En este febrero denso y fugaz, un mes pródigo en ilusiones  y derrumbes, hemos dejado pasar por debajo de la mesa de casa el tercer aniversario de la muerte de Guillermo Cabrera Infante.  Un descuido fatal porque sus espejuelos de aros olímpicos  hubieran permitido esclarecer, desde el primer momento, el paisaje empañado que la propaganda pintó a brochazos sobre la realidad cubana.

Esa espantosa costumbre de acordarse de los muertos ilustres  nada más que en las fechas redondas, nos ha privado de su lucidez de ciudadano, de sus meditaciones dentro de las nube de humos de los habanos y del coraje que no le faltó nunca para escribir la verdad sobre el país que amaba.

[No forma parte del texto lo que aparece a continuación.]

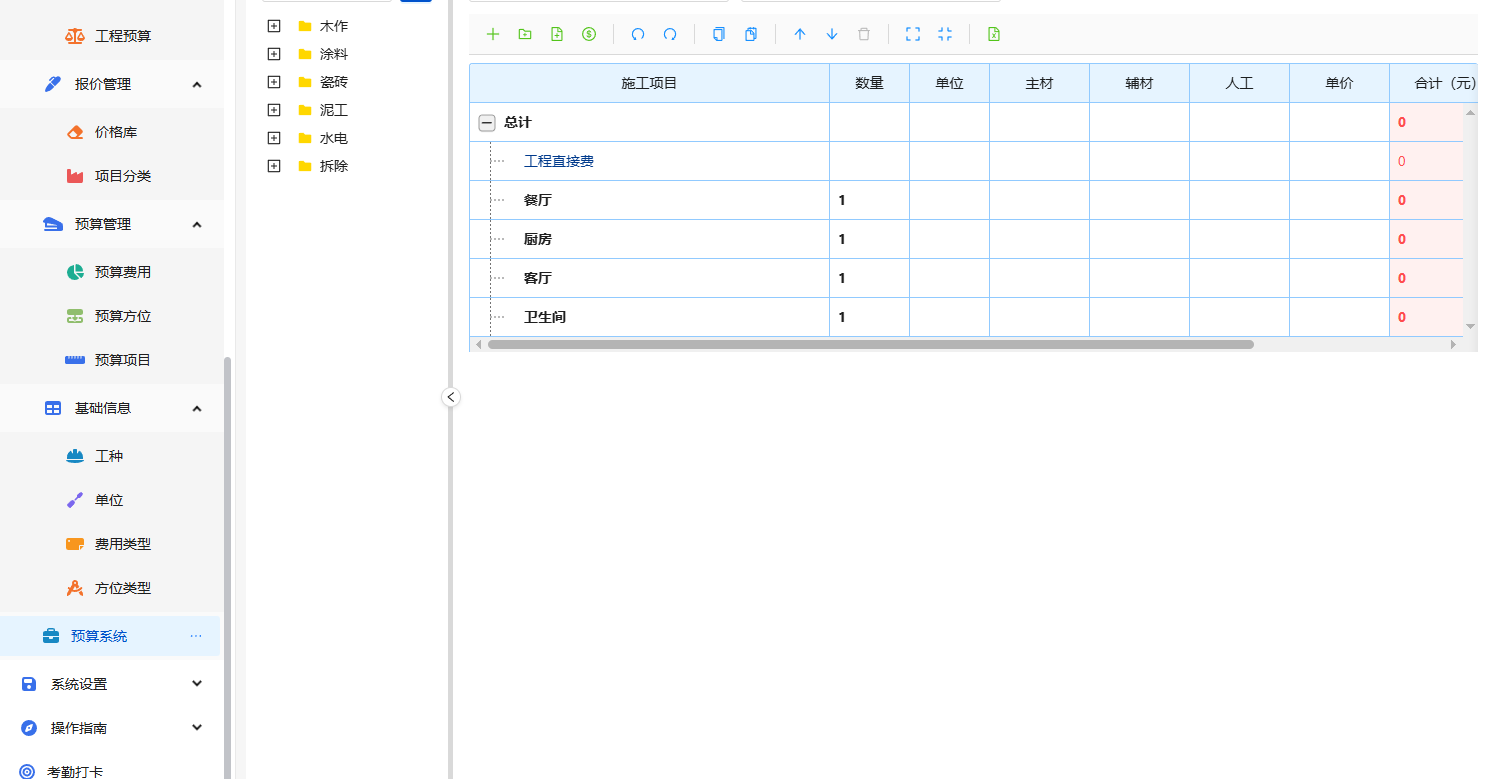Click the redo arrow icon
The image size is (1489, 779).
click(x=670, y=34)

Cabrera Infante –y su esposa, la actriz Miriam Gómez- pagaron con años de exclusiones,  penurias y sufrimientos personales, esa capacidad del escritor de empezar a decirlo todo y a desmontar el cobertizo cochambroso del totalitarismo. Otros todavía veían (veíamos) espejismos  y sueños que hubo que pagar a plazos en crecientes porcentajes de libertad.

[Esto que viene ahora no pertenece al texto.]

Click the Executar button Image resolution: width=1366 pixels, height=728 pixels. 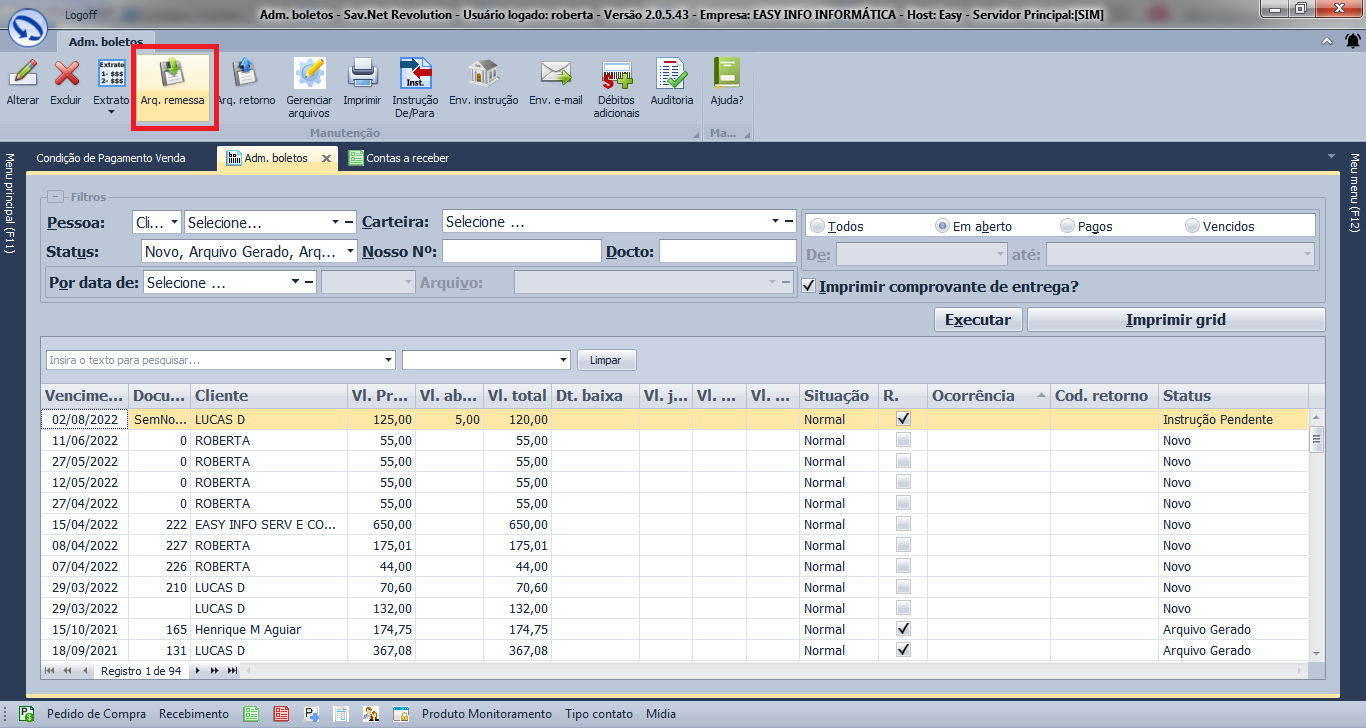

Su amigo Tomás Eloy Martínez, recuerda en una  crónicas sobre el autor de Tres tristes tigres, que tan temprano como  en junio de 1968 fue a visitarlo a Londres. Dice que en un bar de Kings Road, después de asistir a una función privada de 2001: Odisea del espacio, Cabrera Infante le hizo relató  su último viaje a Cuba, en el verano boreal  de 1965.

Esto fue lo que le contó al  escritor argentino: “Mi madre acababa  de morir de una enfermedad de la que nadie moría, otitis crónica, que se convirtió en una infección mal atendida...y cuando recorrí la Habana después de los funerales me di cuenta de que nada estaba en su lugar. Cuba ya no era Cuba. Era otra cosa, una mutación, un trueque de cromosomas. En una increíble cabriola hegeliana, mi país había dado un gran salto adelante, pero había caído atrás.”

Sus posiciones  frente a la dictadura  las  mantuvo hasta la noche del 20 de febrero de 2005. Sus broncas, su blindaje ante proposiciones y sugerencias edulcoradas de personajes de los que él sospechaba, tienen su origen en el amor.  No en el odio irracional y la amargura, como dicen  el oficialismo y sus serviciales amigos.

Hablo de su amor a Cuba. A La Habana, una ciudad pecadora y alegre que él dejó  en sus libros, y el socialismo real ha fraccionado para entregarle una parcela de lujo a los turistas. La otra parte, la de los cubanos,  la ha convertido en la Pyongyang  del Caribe.

Si, hablo de su pasión por el lenguaje de los habaneros y sus juegos de palabras y por el cine donde vio su primera película, el parque en el que vio a la muchacha aquella y por el olor de la imprenta de la revista Carteles.

No hay que esperar ninguna fecha. Hace falta   repasar  su obra monumental mientras estén  en el poder los productores de las cabriolas hegelianas.